[Trecho para leitura]
A escolha da vacina de Covid-19 para o estudo se deu não apenas pela existência de registros mais abrangentes, mas também porque foi uma campanha complexa, com duas doses e um reforço. A dificuldade ficou clara quando se viu que, à medida que as doses avançavam, a cobertura diminuía em praticamente todos os municípios.

Quando o estudo analisou a terceira dose de reforço, particularmente, foi possível enxergar uma grande diferença. Dividindo todos os municípios do país em cinco grupos usando o critério da educação, o grupo com nível de escolaridade média mais alto teve cobertura de reforço 43% melhor que o grupo no outro extremo, entre adultos. Entre idosos a diferença foi menor (19%), ainda que substancial.

Usando a mesma comparação, dividindo os municípios por “quintis” (cinco grupos de mesmo tamanho), o quintil que tinha população mais branca teve uma cobertura de reforço 24% melhor do que aqueles no quintil mais negro. Já na análise por faixa de renda, os municípios no quintil mais rico se saíram 21% melhor.

Quando avaliadas as diferenças entre gênero, os pesquisadores também encontraram diferenças grandes. Nesse caso, foi possível consultar os dados diretamente dos registros de vacina, que incluíam sexo e idade. “As mulheres adultas apresentaram taxas de cobertura superiores às dos homens (variando de 118% a 25% mais altas ao longo do período analisado)”, dizem os pesquisadores.

Segundo Lorena Barberia, cientista política da USP e coautora do estudo, a Covid-19 permitiu mostrar um problema de base no programa de vacinação geral do país.

— A Covid-19 é uma nova doença, com uma estratégia de vacinação muito complexa, e nessa situação as desigualdades de acesso tendem a se reproduzir de forma magnificada — explicou.

Negacionismo

A troca de comando do governo federal foi marcada por um maior reconhecimento do Estado no papel da vacinação, mas isso por si só não basta para resolver a questão do acesso à vacina, dizem os pesquisadores.

O ataque do movimento antivacina e do negacionismo científico, que cresceram na pandemia de Covid-19, foi grave, mas o problema de base que a desigualdade representa pode ser maior.

[Dados exibidos]
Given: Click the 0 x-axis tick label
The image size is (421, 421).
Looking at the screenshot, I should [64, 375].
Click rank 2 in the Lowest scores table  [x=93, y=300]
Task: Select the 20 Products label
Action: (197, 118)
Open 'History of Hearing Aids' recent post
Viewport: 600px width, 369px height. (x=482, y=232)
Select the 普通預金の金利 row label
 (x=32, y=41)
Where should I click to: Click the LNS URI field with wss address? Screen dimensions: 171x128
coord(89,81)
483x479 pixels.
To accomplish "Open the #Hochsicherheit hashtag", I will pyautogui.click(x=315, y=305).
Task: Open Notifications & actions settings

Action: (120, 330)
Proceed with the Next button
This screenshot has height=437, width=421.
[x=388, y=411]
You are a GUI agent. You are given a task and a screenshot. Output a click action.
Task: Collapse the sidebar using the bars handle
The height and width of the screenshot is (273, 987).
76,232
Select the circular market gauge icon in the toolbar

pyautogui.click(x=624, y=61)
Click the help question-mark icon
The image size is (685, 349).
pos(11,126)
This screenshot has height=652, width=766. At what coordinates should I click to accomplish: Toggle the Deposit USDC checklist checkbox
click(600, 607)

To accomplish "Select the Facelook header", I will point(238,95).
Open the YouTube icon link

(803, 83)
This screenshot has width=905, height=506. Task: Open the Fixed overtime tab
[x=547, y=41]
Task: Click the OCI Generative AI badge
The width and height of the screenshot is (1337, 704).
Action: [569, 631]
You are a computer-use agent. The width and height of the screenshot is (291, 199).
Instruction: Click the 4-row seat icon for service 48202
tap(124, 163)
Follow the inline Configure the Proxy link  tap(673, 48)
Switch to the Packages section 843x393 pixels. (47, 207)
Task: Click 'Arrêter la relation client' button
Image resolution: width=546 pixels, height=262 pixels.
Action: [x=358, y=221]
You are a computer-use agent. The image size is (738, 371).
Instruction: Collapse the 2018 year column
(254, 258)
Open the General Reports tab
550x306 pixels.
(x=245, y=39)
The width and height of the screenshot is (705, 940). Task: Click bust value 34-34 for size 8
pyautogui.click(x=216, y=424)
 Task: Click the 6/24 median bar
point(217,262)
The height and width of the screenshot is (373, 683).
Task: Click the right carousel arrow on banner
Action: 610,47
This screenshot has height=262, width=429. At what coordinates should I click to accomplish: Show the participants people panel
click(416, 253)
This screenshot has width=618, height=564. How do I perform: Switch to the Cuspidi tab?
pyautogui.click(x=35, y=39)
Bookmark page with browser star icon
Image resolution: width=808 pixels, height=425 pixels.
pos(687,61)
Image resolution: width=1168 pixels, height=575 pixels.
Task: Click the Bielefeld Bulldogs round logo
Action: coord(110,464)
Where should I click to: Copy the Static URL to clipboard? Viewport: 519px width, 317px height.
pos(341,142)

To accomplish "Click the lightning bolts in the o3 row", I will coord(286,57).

[Tarefa proposta A] Segundo o trecho sobre a vacinação contra a Covid-19, por que o estudo escolheu a vacina de Covid-19? Responda em uma a três frases.
[Tarefa proposta B] Por favor, escreva a continuação do trecho sobre a vacinação contra a Covid-19 a partir da última frase apresentada.

[Sua resposta A] A vacina de Covid-19 foi escolhida porque havia registros mais abrangentes sobre ela e porque a campanha foi complexa, com duas doses e um reforço. Essa dificuldade ficou clara quando se viu que a cobertura diminuía em praticamente todos os municípios à medida que as doses avançavam.

[Sua resposta B]
— O desafio de resolver esse problema tem uma complexidade que vai além do Zé Gotinha. Não pode ser simplificado. É um problema que vai precisar de um desenho e de uma estratégia diferenciados para se resolver — afirma Barberia.

Ela e os outros coautores do trabalho colocaram os dados da pesquisa num repositório aberto, que pode ser consultado por gestores de saúde para planejamento na cobertura das lacunas de cobertura vacinal.

O diretor do PNI, o infectologista Eder Gatti, afirma que está ciente do desafio a ser enfrentado:

— Umas principais causas da queda da cobertura vacinal é o acesso à vacina, ou seja, o acesso ao serviço de saúde, que é muito sensível a determinantes sociais. Infelizmente o nosso país é muito desigual. O sistema deveria ser equânime, mas a desigualdade coloca os mais pobres em desvantagem.

O problema em muitos casos, dizem os pesquisadores, não é de disponibilização da vacina por si só, mas de planejamento. Envolve administração de doses fracionadas, logística, transporte e comunicação para fazer populações chegarem até o posto de saúde para vacinação no dia certo, ou alcançá-las com postos móveis. Sobretudo em áreas rurais, isso pode ser difícil.

Gatti afirma que está trabalhando para dirimir o problema, e o ministério alocou R$ 150 milhões de orçamento num programa voltado para tal:

— A gente está chamando os municípios e oferecendo ferramentas de planejamento. Com elas é possível elaborar estratégias de vacinação que fazem com que o serviço de saúde chegue até o não vacinado, incluindo vacinação fora do sistema de saúde e busca ativa de não vacinados.

O ministério diz que começou o trabalho por municípios do Acre e do Amazonas, que possuíam índices piores de cobertura vacinal e risco de reintrodução da poliomielite.

— Infelizmente, essa é uma realidade brasileira que ficou mais crítica nos últimos anos. No médio e longo prazo, é preciso uma reestruturação da atenção primária, que envolve valorização de profissionais de saúde, financiamento e estruturação — diz Gatti.